(Location data for words and elements)
※ ※ ※

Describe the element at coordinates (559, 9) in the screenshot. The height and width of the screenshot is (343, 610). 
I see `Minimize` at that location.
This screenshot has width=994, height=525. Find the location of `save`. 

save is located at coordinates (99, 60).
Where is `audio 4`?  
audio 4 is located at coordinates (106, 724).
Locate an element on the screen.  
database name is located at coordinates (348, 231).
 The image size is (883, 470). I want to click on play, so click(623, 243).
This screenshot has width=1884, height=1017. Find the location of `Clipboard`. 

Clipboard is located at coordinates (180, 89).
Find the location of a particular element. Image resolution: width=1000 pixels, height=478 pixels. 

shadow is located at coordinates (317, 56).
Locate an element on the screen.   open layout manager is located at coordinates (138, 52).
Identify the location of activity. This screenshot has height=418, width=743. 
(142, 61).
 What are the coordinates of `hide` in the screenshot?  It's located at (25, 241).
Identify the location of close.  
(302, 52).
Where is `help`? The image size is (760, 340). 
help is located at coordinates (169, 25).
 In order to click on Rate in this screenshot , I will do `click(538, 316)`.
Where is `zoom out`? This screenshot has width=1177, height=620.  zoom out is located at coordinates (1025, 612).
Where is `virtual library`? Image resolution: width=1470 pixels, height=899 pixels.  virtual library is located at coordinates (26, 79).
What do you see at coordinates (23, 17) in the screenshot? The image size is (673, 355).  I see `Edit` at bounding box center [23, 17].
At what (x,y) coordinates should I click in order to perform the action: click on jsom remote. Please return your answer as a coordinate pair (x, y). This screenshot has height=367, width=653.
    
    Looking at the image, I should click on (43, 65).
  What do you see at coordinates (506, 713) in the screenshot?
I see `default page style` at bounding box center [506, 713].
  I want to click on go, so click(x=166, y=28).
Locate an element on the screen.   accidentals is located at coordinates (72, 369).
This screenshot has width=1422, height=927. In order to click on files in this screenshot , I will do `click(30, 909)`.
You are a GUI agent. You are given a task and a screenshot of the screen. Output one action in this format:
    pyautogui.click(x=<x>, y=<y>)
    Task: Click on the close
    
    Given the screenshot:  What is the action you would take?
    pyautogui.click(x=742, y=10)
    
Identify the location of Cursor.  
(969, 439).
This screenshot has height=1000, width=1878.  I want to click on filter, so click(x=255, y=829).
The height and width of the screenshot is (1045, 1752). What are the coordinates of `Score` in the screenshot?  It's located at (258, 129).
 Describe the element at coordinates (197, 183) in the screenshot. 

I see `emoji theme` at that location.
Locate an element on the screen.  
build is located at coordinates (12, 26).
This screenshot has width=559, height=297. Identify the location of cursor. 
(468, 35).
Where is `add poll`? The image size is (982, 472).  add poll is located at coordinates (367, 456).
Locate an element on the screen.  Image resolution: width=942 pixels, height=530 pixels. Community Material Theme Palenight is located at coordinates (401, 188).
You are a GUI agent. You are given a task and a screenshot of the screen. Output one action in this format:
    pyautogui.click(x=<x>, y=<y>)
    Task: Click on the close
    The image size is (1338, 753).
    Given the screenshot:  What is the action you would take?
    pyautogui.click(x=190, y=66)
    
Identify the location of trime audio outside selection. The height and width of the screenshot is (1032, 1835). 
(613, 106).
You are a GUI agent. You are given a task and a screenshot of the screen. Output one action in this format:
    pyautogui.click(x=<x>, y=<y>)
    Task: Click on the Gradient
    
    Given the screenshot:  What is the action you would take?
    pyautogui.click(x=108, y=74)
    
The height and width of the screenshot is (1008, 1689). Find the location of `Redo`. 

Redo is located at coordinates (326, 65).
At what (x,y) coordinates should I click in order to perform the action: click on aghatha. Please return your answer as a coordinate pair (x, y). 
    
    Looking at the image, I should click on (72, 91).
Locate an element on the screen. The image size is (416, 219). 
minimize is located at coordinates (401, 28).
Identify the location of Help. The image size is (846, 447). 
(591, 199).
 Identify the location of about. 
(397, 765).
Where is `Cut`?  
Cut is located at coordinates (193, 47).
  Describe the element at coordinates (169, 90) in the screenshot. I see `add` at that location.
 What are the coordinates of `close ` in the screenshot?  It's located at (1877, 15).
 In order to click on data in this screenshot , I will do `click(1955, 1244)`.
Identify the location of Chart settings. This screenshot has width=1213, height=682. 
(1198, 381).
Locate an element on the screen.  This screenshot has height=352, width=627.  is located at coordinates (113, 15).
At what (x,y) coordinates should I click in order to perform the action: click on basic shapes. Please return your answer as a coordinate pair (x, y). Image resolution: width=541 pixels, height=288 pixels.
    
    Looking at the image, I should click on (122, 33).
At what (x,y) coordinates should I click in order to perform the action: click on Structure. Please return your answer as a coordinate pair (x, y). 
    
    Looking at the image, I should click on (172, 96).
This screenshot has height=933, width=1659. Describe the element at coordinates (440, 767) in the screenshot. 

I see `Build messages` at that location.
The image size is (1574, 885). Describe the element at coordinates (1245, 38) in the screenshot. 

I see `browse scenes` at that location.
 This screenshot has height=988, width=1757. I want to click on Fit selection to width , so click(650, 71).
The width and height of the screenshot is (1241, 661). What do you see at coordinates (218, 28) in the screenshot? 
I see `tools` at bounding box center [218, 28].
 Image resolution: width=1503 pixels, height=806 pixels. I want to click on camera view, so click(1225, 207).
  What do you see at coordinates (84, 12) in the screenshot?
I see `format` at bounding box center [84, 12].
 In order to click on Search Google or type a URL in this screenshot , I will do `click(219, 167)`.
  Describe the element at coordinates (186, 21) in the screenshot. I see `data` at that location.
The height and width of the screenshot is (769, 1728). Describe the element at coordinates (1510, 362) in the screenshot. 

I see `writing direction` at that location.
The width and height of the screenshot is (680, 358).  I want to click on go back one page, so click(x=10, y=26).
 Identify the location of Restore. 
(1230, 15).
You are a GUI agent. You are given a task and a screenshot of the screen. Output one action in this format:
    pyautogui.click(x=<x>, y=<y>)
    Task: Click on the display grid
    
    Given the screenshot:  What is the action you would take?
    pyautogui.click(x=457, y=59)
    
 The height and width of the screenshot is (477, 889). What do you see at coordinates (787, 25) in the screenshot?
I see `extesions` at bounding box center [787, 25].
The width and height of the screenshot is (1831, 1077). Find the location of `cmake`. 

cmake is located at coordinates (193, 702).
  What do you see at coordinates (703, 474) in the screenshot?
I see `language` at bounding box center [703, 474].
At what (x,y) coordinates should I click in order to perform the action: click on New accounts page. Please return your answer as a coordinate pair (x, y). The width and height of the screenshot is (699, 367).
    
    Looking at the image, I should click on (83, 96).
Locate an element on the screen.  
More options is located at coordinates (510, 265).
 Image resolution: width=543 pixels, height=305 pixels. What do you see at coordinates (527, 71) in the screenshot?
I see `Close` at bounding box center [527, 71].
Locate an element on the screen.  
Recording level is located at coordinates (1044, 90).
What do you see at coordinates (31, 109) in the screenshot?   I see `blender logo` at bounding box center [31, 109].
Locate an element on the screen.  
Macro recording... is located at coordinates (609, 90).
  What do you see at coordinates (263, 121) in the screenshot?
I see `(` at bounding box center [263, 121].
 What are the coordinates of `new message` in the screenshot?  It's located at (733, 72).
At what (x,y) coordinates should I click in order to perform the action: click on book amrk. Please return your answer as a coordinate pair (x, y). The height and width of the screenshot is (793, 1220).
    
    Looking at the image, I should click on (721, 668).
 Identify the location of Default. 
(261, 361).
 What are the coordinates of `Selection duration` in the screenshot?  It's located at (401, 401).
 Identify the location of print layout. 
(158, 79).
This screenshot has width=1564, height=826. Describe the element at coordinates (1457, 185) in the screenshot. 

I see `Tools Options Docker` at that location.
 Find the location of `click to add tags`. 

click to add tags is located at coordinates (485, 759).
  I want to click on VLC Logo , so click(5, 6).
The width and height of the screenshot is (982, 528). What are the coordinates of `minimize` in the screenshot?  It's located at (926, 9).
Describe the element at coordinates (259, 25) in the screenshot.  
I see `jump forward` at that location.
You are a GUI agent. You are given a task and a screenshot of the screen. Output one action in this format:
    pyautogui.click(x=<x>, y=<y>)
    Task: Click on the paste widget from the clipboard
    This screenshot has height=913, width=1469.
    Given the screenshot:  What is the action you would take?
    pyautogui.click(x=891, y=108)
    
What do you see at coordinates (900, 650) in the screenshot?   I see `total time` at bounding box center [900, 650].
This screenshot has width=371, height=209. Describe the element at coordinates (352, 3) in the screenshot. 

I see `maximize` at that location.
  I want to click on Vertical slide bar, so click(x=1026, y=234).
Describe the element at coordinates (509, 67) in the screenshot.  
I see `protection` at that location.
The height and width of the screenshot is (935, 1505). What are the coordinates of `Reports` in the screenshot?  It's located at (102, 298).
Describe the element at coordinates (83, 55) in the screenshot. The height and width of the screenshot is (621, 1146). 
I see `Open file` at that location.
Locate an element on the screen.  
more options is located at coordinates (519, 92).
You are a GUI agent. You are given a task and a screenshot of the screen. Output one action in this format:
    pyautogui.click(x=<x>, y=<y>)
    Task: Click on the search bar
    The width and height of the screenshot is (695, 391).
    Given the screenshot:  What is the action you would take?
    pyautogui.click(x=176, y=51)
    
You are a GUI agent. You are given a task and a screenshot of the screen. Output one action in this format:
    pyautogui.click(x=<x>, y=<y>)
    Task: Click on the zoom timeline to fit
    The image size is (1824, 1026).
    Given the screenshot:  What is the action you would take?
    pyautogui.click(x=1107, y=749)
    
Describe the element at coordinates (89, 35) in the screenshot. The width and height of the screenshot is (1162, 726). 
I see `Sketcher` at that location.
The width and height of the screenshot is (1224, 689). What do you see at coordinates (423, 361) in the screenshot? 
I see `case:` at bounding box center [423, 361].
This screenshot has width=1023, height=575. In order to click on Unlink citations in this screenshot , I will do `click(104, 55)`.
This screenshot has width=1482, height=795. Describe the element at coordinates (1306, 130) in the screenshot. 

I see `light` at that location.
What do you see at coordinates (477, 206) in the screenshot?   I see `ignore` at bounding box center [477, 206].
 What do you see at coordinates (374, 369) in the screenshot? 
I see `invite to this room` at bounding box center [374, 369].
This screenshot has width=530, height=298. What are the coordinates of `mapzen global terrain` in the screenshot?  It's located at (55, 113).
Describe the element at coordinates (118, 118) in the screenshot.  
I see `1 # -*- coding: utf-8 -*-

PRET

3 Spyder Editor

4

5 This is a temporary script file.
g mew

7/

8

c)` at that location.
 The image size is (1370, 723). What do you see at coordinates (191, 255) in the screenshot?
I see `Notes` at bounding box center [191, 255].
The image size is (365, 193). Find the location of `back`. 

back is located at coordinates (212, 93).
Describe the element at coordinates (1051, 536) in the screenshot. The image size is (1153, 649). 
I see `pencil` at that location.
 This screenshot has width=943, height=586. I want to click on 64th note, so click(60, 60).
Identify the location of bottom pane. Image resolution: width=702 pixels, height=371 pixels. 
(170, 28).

※ ※ ※

WHAT YOU WILL DO |
Reproduce the material verbatim, everything from the line containing "is (760, 340)." down to the line containing "This screenshot has width=1422, height=927.", both included.

TASK SOLUTION |
Where is `help`? The image size is (760, 340). 
help is located at coordinates (169, 25).
 In order to click on Rate in this screenshot , I will do `click(538, 316)`.
Where is `zoom out`? This screenshot has width=1177, height=620.  zoom out is located at coordinates (1025, 612).
Where is `virtual library`? Image resolution: width=1470 pixels, height=899 pixels.  virtual library is located at coordinates (26, 79).
What do you see at coordinates (23, 17) in the screenshot? The image size is (673, 355).  I see `Edit` at bounding box center [23, 17].
At what (x,y) coordinates should I click in order to perform the action: click on jsom remote. Please return your answer as a coordinate pair (x, y). This screenshot has height=367, width=653.
    
    Looking at the image, I should click on (43, 65).
  What do you see at coordinates (506, 713) in the screenshot?
I see `default page style` at bounding box center [506, 713].
  I want to click on go, so click(x=166, y=28).
Locate an element on the screen.   accidentals is located at coordinates (72, 369).
This screenshot has width=1422, height=927. In order to click on files in this screenshot , I will do `click(30, 909)`.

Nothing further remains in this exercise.